The aim of the present study was to investigate the influence of neurosteroids on the development of tolerance to ethanol. Male Swiss mice were injected daily with the positive allosteric modulator of the gamma amino butyric acid-A (GABA(A)) receptor epipregnanolone (5beta-pregnan-3beta-ol-20-one; 0.15 mg/kg i.p.) or pregnenolone sulfate (5-pregnen-3beta-ol-20-one sulfate sodium; 0.08 mg/kg i.p.) - considered a negative allosteric modulator of this receptor and/or positive allosteric modulator of the N-methyl-D-aspartate (NMDA) receptor - 30 min before ethanol (2.5 g/kg i.p.). They were tested on the rota-rod apparatus, under continuous acceleration (1rpm/s), at 30, 60 and 90 min after ethanol injections for 5 days.

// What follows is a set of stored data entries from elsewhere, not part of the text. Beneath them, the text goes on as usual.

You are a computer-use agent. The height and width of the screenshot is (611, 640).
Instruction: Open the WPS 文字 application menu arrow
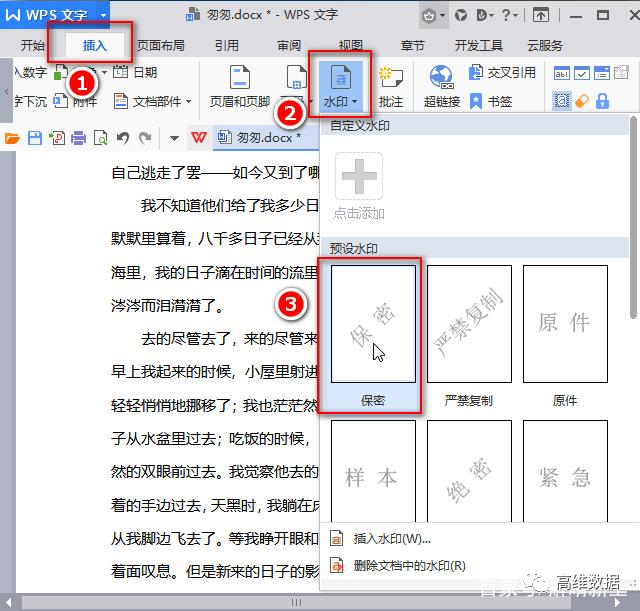click(102, 16)
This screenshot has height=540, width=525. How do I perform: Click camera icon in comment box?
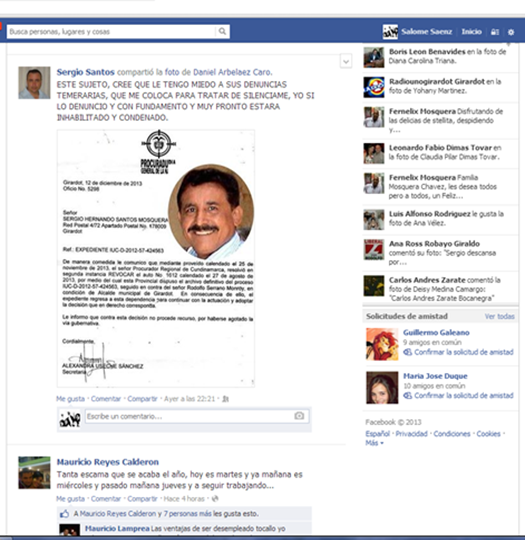point(299,416)

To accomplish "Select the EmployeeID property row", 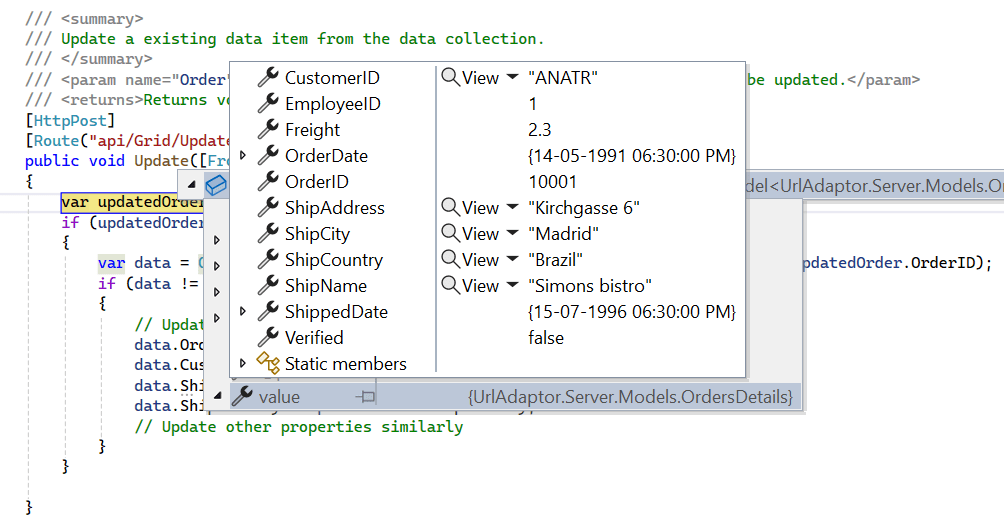I will (x=332, y=104).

The results showed that tolerance to the motor incoordinating effect of ethanol occurred on the fifth day of treatment when this effect was blocked by pretreatment with epipregnanolone. On the other hand, ethanol tolerance was enhanced by pretreatment with pregnenolone sulfate from the second to the fifth days of treatment. Taken together, our results suggest that neurosteroids can either stimulate or block the development of chronic tolerance to ethanol. Moreover, since neurosteroids can interact with GABA(A) or NMDA receptor systems, our results suggest the involvement of these systems in the actions of neurosteroids upon ethanol tolerance.